NASA May Grow Plants on Mars in Miniature Greenhouse
Can plants grow in the harsh environment of the red planet? We might find out, as NASA is expected to announce within the next few days whether they will carry out plans to bring a one-liter greenhouse to Mars.
If the plans are approved, the next Mars rover will bring a one-liter cube of carbon dioxide filled with 250 Arabidopsis (a plant that's closely related to mustard) seeds on its next mission. After the rover lands, the seeds would be soaked with water and have their temperatures regulated with heaters and LEDs. If the plants grow and thrive, they would be the first Earthlings to live out their lives on a foreign planet, and NASA scientists would interpret the results as an indicator that human colonization of Mars is possible.

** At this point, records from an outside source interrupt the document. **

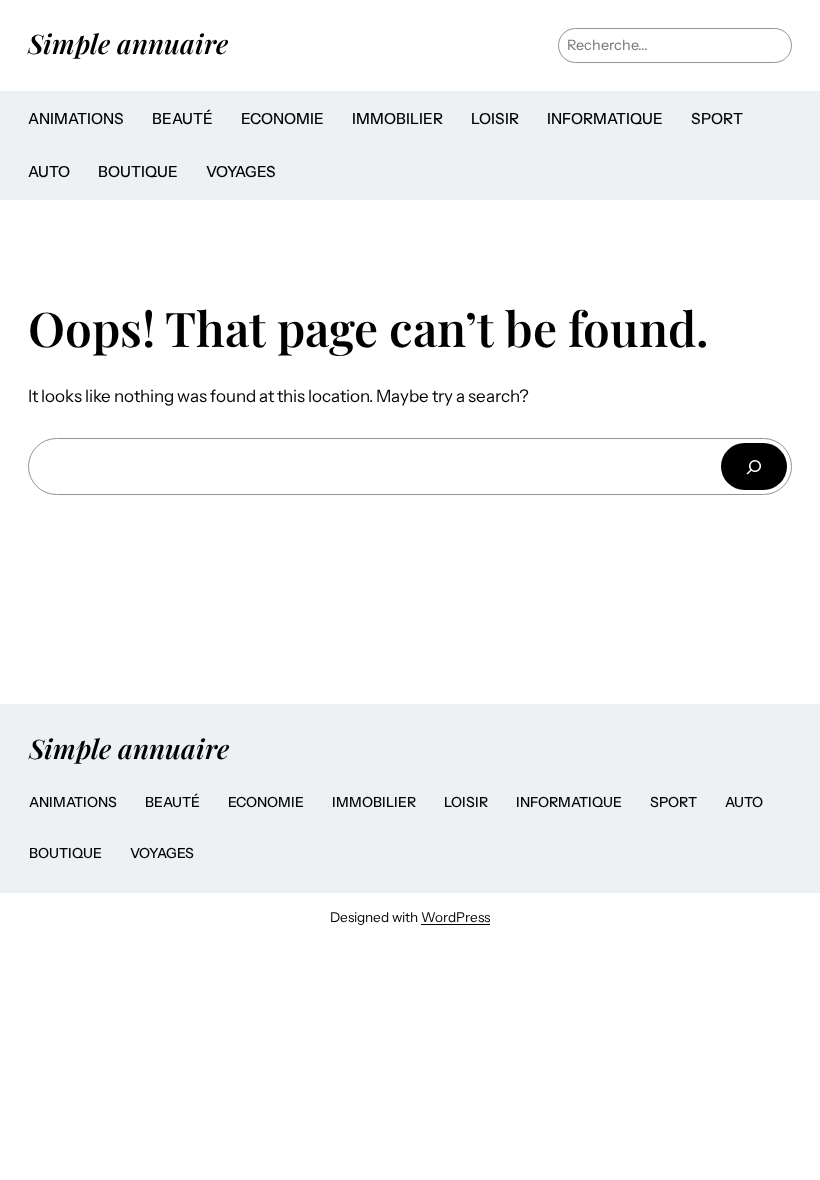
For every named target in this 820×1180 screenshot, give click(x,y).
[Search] (754, 466)
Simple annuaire (128, 43)
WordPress (455, 917)
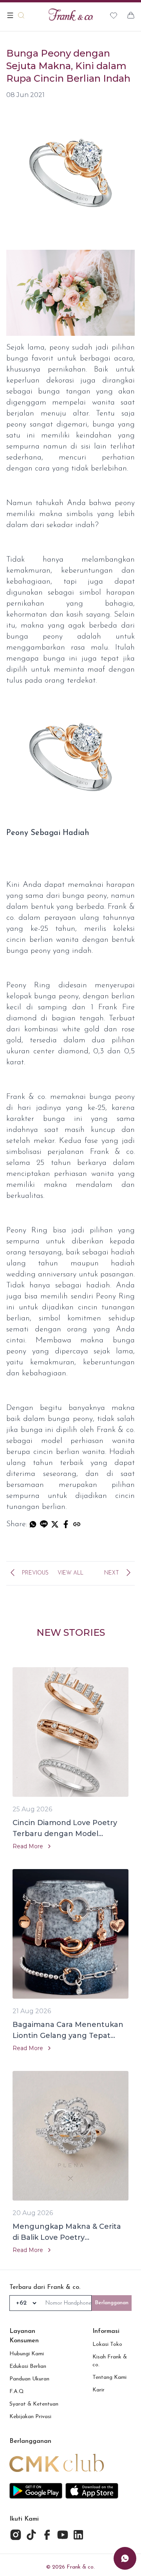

Most of the previous research about plants in space has focused on plant growth on spaceships; a student at the Royal College of Art recently invented the first synthetic biological leaf which may be more likely to survive in space than naturally occurring plants, which don't fare well in zero gravity. Studies have shown that they are unable to effectively orient their roots without gravity guiding them, and a recent study found that plants grown on spaceships have twice the mutations of terrestrial plants. But Mars has approximately one-sixth of the Earth's gravity, and NASA scientists believe it is worth exploring whether plants in low gravity will fare better than plants in zero gravity. "Plants don't like zero gravity. Humans don't like zero gravity. Not even cockroaches like zero gravity," said NASA senior scientist Chris McKay. "But we have no idea if the same is true for low gravity."
Counterintuitively, the greatest logistical problem for this experiment has nothing to do with its extraterrestrial location. According to Heather Smith, deputy lead investigator for the Mars Plant Experiment, "We still have to figure out how to keep a camera in a greenhouse from fogging up."